> [Work instructions]
The records are set out below this line. Return exactly the lines from the one containing "1120x1083 pixels." through the last, and exclude the pictures.

> [Data for the task]
-*-
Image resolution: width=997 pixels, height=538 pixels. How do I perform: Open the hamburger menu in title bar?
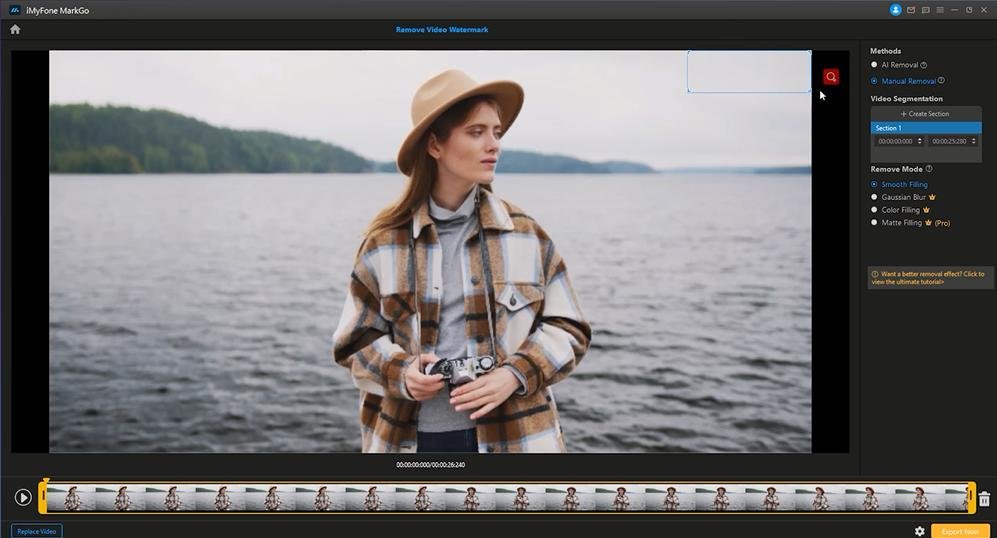point(940,10)
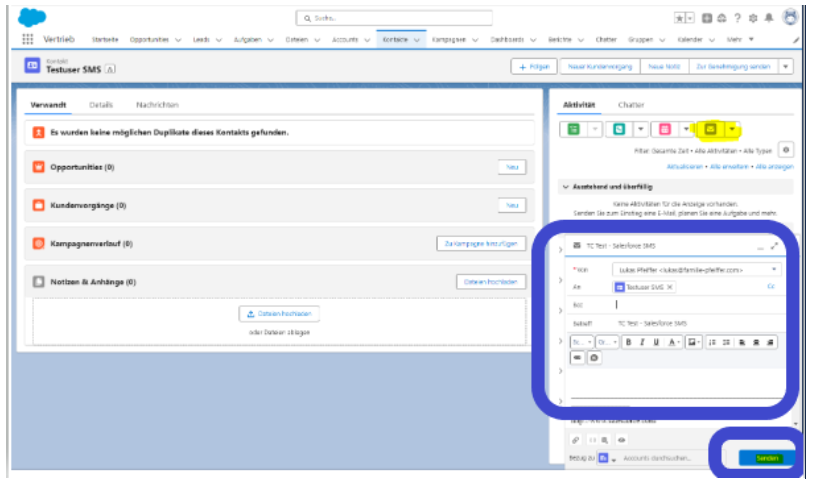Click the Senden button
Screen dimensions: 824x485
tap(767, 458)
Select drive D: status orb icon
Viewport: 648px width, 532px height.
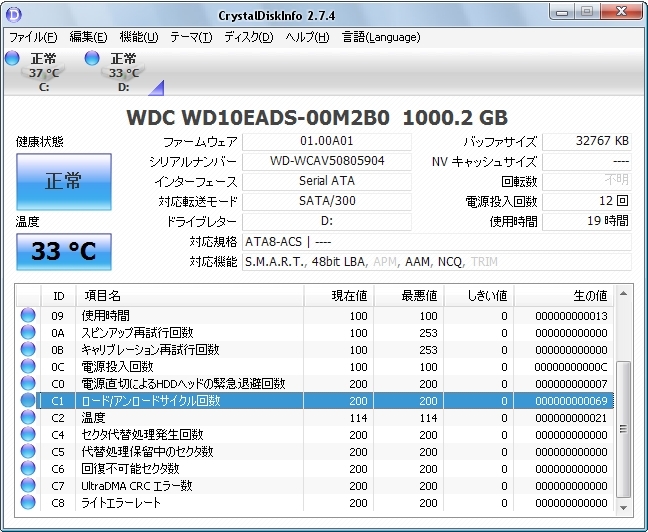coord(93,59)
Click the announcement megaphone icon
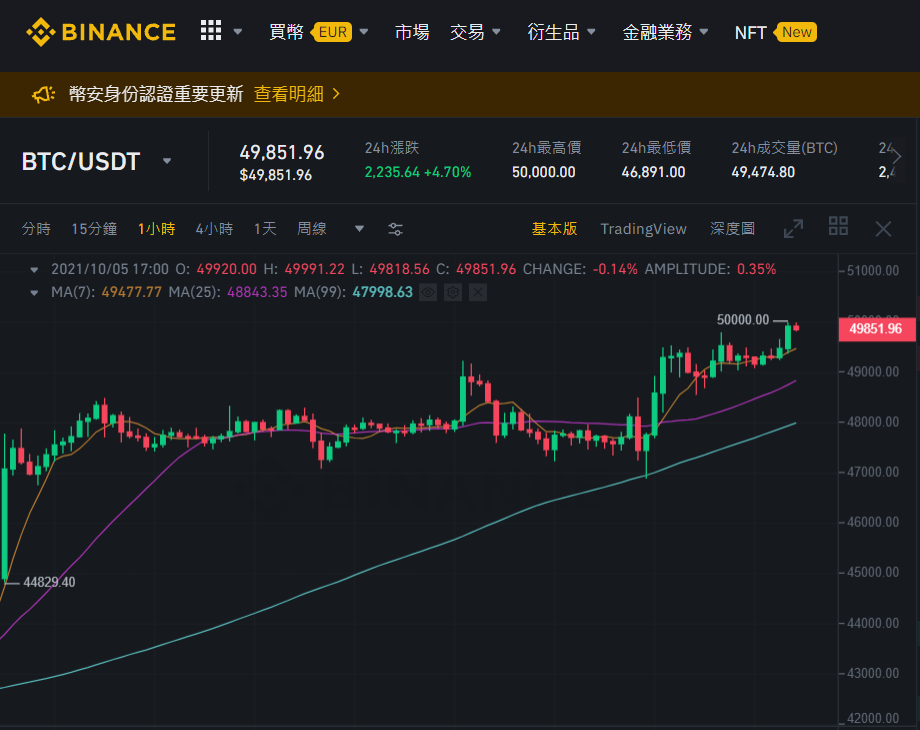Screen dimensions: 920x730 pos(43,94)
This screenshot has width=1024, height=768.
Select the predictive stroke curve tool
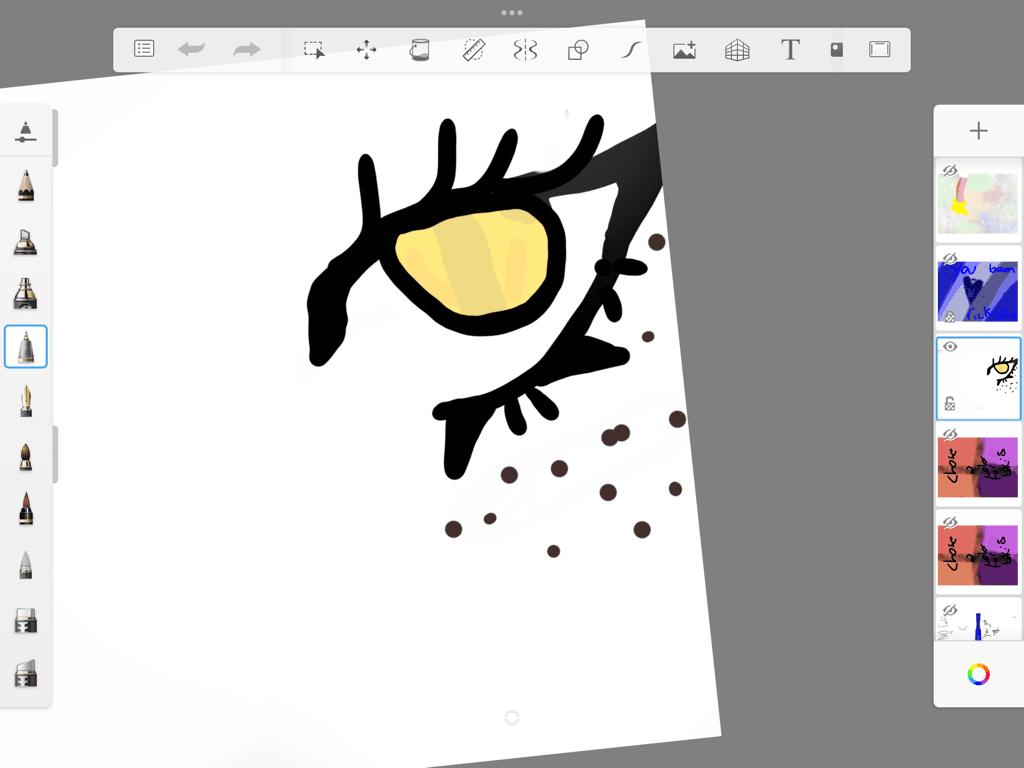point(630,50)
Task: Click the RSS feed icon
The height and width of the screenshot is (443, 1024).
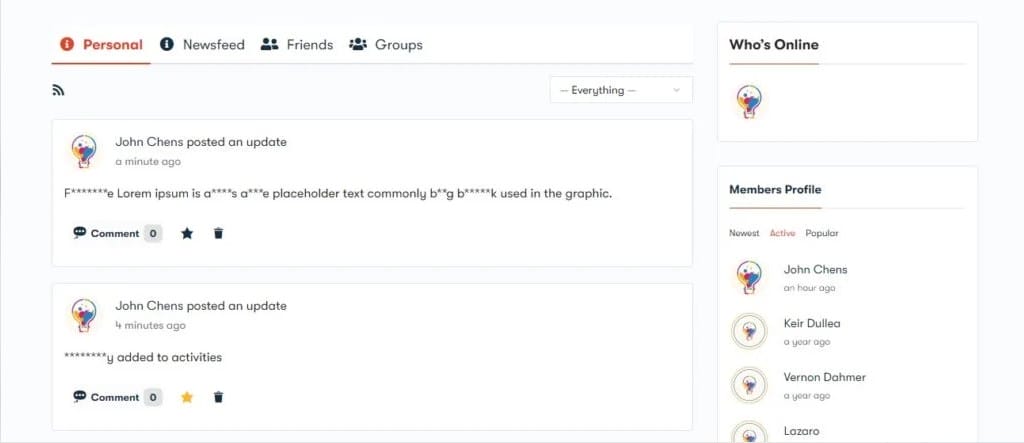Action: click(x=58, y=90)
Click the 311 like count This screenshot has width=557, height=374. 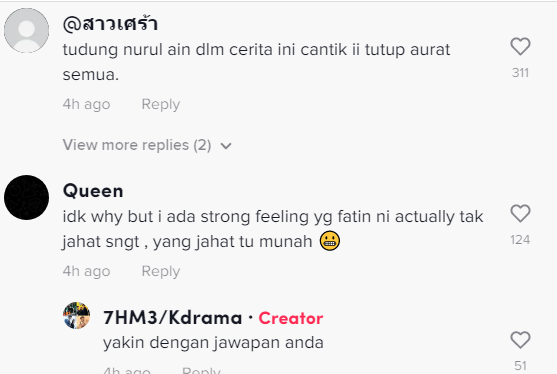click(x=520, y=73)
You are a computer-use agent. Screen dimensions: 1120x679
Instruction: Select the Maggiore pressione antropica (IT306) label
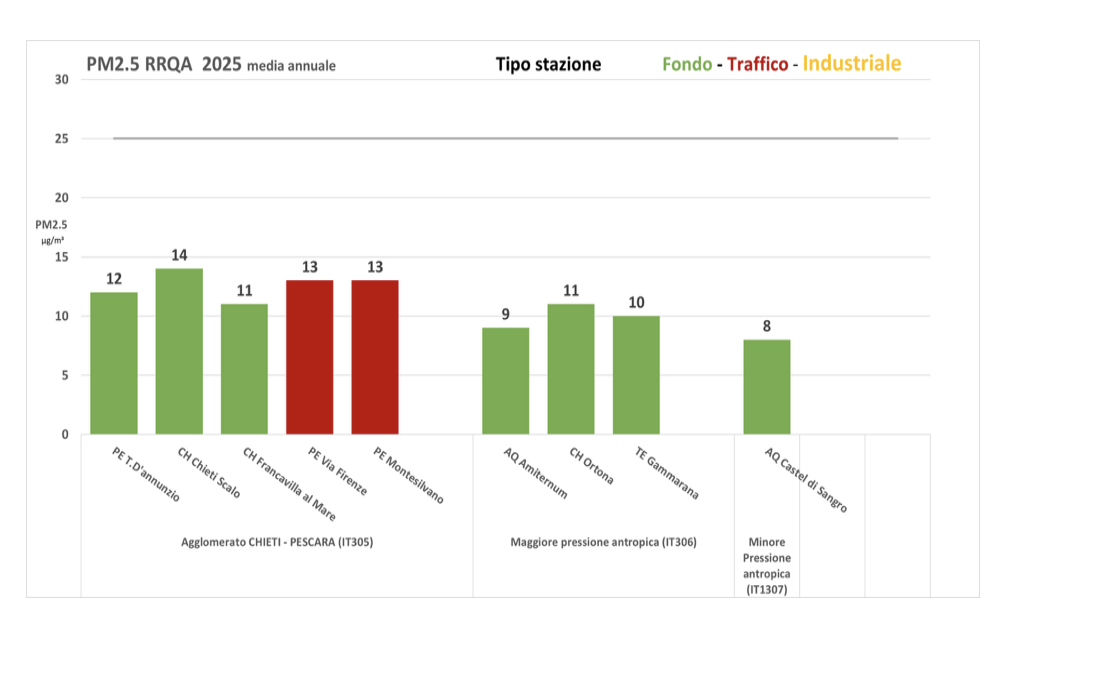click(x=603, y=542)
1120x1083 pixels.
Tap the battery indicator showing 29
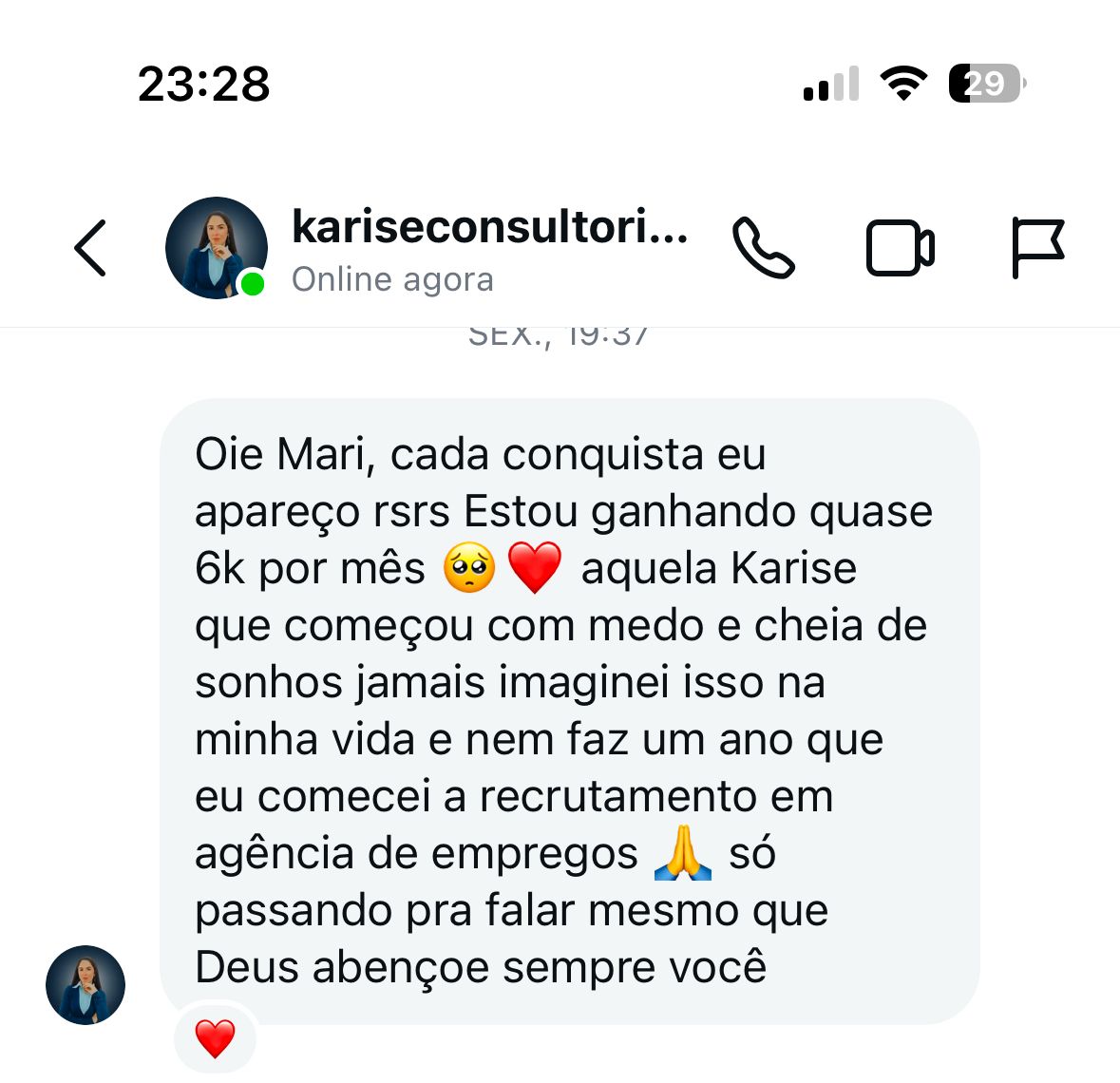(988, 84)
-*-
> [Response area]
1120x1083 pixels.
Tap the battery indicator showing 29
(988, 84)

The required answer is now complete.